Start of RECORDS FOR THE EXERCISE

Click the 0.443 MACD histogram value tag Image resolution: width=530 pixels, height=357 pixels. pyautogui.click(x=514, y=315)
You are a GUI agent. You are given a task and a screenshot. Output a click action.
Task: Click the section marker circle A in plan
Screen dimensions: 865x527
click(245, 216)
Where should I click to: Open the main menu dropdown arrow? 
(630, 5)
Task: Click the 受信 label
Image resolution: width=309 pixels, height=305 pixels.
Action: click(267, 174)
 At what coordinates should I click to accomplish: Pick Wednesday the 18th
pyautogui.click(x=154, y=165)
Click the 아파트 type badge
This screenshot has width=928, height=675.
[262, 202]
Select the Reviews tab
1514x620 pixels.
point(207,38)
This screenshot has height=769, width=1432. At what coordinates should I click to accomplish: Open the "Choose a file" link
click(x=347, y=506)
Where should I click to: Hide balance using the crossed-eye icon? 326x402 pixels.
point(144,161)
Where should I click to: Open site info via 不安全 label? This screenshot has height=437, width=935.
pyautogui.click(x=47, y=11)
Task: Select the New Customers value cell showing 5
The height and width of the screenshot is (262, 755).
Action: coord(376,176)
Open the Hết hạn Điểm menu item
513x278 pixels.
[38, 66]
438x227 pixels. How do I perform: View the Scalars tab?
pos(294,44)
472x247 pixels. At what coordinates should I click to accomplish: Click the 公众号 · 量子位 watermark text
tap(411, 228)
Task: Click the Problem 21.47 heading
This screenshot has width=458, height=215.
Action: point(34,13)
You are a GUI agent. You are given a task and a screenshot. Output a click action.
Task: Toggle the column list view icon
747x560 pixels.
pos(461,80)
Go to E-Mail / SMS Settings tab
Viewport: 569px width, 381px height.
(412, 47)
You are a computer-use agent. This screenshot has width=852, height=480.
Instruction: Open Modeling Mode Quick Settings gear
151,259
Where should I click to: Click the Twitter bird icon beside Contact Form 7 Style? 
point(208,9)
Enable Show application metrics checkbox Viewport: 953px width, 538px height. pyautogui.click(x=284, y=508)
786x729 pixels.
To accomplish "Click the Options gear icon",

End of RECORDS FOR THE EXERCISE

#### WORK ITEM:
Please give again only the lines from the start of the material through the line holding "786x729 pixels.", exactly as they are written.

#### SOLUTION TO THIS EXERCISE:
Click the 0.443 MACD histogram value tag Image resolution: width=530 pixels, height=357 pixels. pyautogui.click(x=514, y=315)
You are a GUI agent. You are given a task and a screenshot. Output a click action.
Task: Click the section marker circle A in plan
Screen dimensions: 865x527
click(245, 216)
Where should I click to: Open the main menu dropdown arrow? 
(630, 5)
Task: Click the 受信 label
Image resolution: width=309 pixels, height=305 pixels.
Action: click(267, 174)
 At what coordinates should I click to accomplish: Pick Wednesday the 18th
pyautogui.click(x=154, y=165)
Click the 아파트 type badge
This screenshot has width=928, height=675.
[262, 202]
Select the Reviews tab
1514x620 pixels.
point(207,38)
This screenshot has height=769, width=1432. At what coordinates should I click to accomplish: Open the "Choose a file" link
click(x=347, y=506)
Where should I click to: Hide balance using the crossed-eye icon? 326x402 pixels.
point(144,161)
Where should I click to: Open site info via 不安全 label? This screenshot has height=437, width=935.
pyautogui.click(x=47, y=11)
Task: Select the New Customers value cell showing 5
The height and width of the screenshot is (262, 755).
Action: coord(376,176)
Open the Hết hạn Điểm menu item
513x278 pixels.
[38, 66]
438x227 pixels. How do I perform: View the Scalars tab?
pos(294,44)
472x247 pixels. At what coordinates should I click to accomplish: Click the 公众号 · 量子位 watermark text
tap(411, 228)
Task: Click the Problem 21.47 heading
This screenshot has width=458, height=215.
Action: point(34,13)
You are a GUI agent. You are given a task and a screenshot. Output a click action.
Task: Toggle the column list view icon
747x560 pixels.
pos(461,80)
Go to E-Mail / SMS Settings tab
Viewport: 569px width, 381px height.
(412, 47)
You are a computer-use agent. This screenshot has width=852, height=480.
Instruction: Open Modeling Mode Quick Settings gear
151,259
Where should I click to: Click the Twitter bird icon beside Contact Form 7 Style? 
point(208,9)
Enable Show application metrics checkbox Viewport: 953px width, 538px height. pyautogui.click(x=284, y=508)
786x729 pixels.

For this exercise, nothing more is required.